Exhibition design and build for a new exhibition at the Postal Museum, London, exploring the role and evolution of postal uniforms from the 1780s until the present day. Aimed at families and inter-generational audiences, the exhibition provides a high level of engagement through participation with an emphasis on informal learning. The exhibition is themed across four zones and, together with the exhibition and graphic design and illustration, we were responsible for the branding package and marketing creative for the promotion of the exhibition.


The Postal Museum, London


Interpretation Planning
Exhibition Design
Graphic Design
Interactive Design
Design of Print
Marketing Creative
Design and Build
Project Management


Dressed to Deliver is told through four themes, each of which is differentiated through lighting, colour, pattern and texture to lead visitors through the gallery. An introductory area juxtaposes the earliest mail coach guard costume from the 18th century with 21st century uniform, highlighting the contrast between ‘then and now’. We developed a hierarchy of content for each section, with introductory panels featuring life-size postal workers. We positioned content at children’s eye-level to ensure accessibility for younger audiences. Taking a playful approach to the exhibition we created a lively and fun environment – we designed patterns and illustrations, inspired by fabrics and stitching used in postal uniforms through the years, and combined these with a bright colour palette.

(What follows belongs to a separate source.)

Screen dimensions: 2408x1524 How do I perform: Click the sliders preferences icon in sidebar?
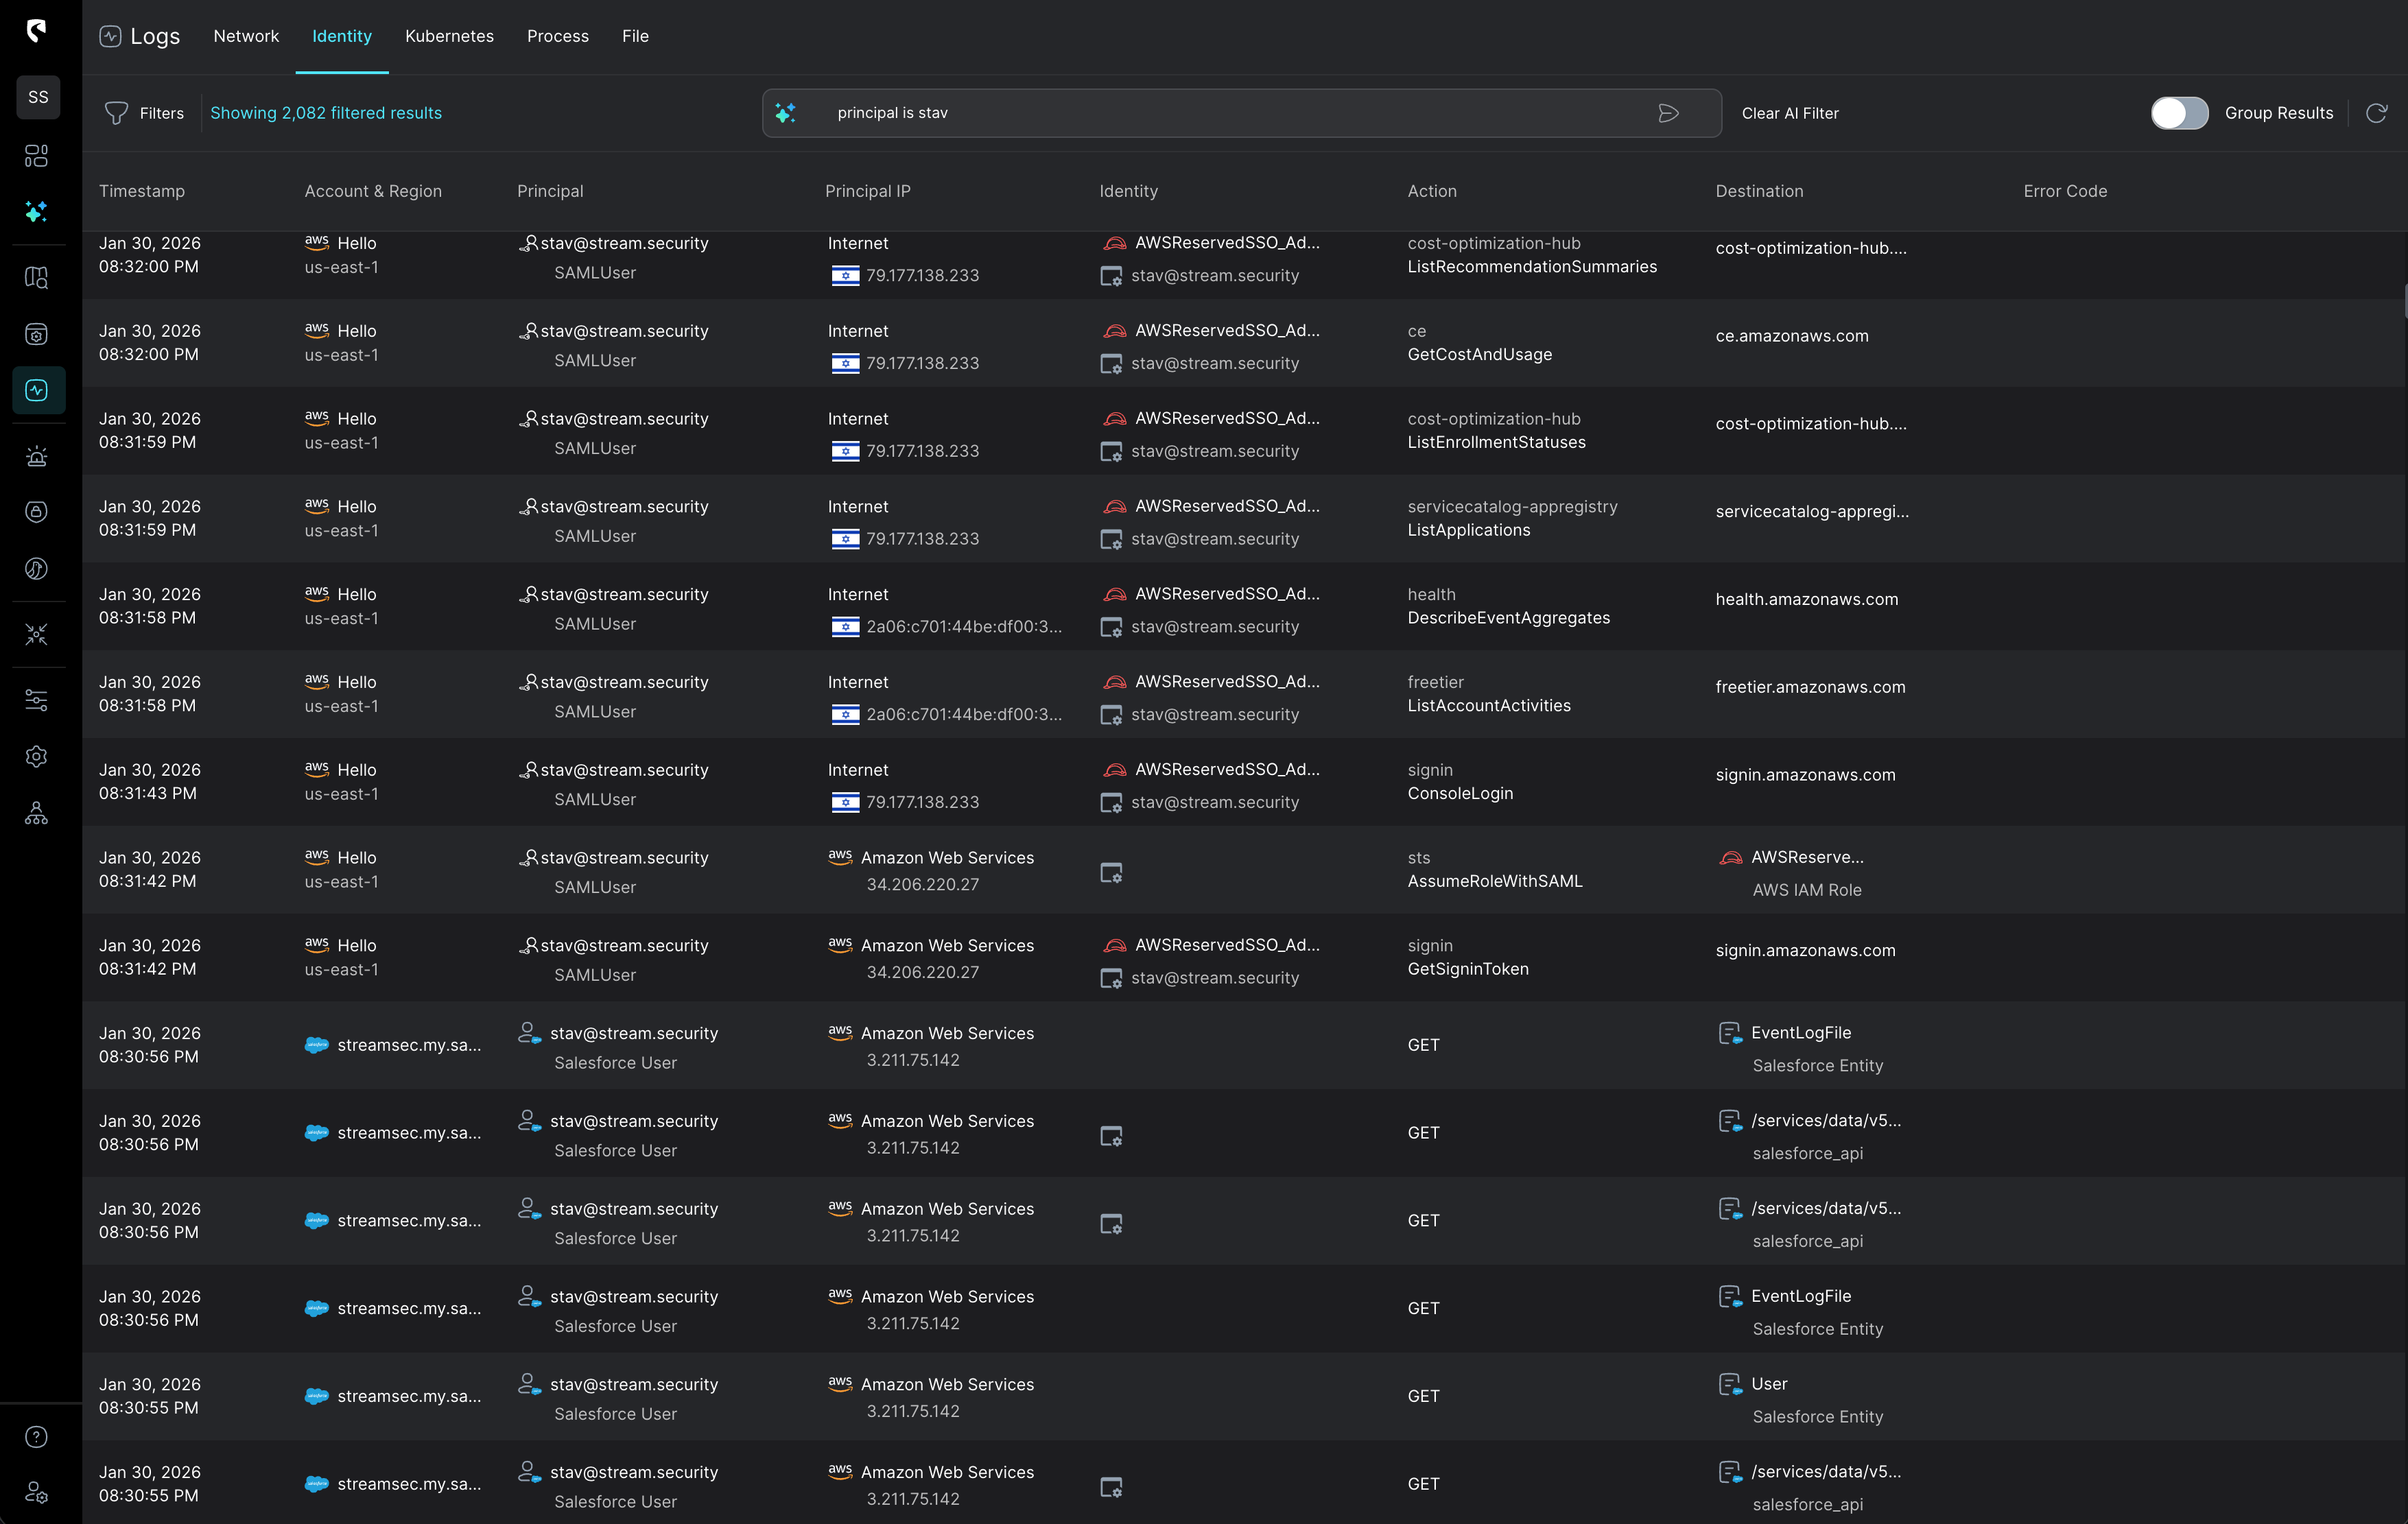pos(37,699)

“Like the best exhibitions, this one takes something familiar, the postie’s uniform, and shows it in a new light that we might never think about. You’ll certainly not look at the postie in quite the same way again when you see one out and about delivering the mail.”


Hands-on learning

Responding to different learning styles, we took a layered approach to the interpretation, combining objects, large-scale imagery, interactives and digital material. A three-dimensional timeline with integrated cased costume also incorporates dressing up and selfie opportunities. Hands-on creative stations invite visitors to make their own postal badge to take home or to design the ‘uniform of the future’ to share with others. Tactile opportunities enable visitors to investigate how materials have evolved over the centuries and case studies explore how uniforms have changed to meet workers’ needs.

Sustainable solutions

Environmental sustainability was important to us and we re-purposed existing exhibition structures and walling. We reclad units to give a fresh look and introduced recyclable tensioned fabric graphics. New wall-mounted cases to display uniforms were designed with removeable back panels so they can be reused in the future.

“A fun, interactive, and inclusive learning experience as well as more in-depth exploration for adults about the fascinating history of postal uniforms.”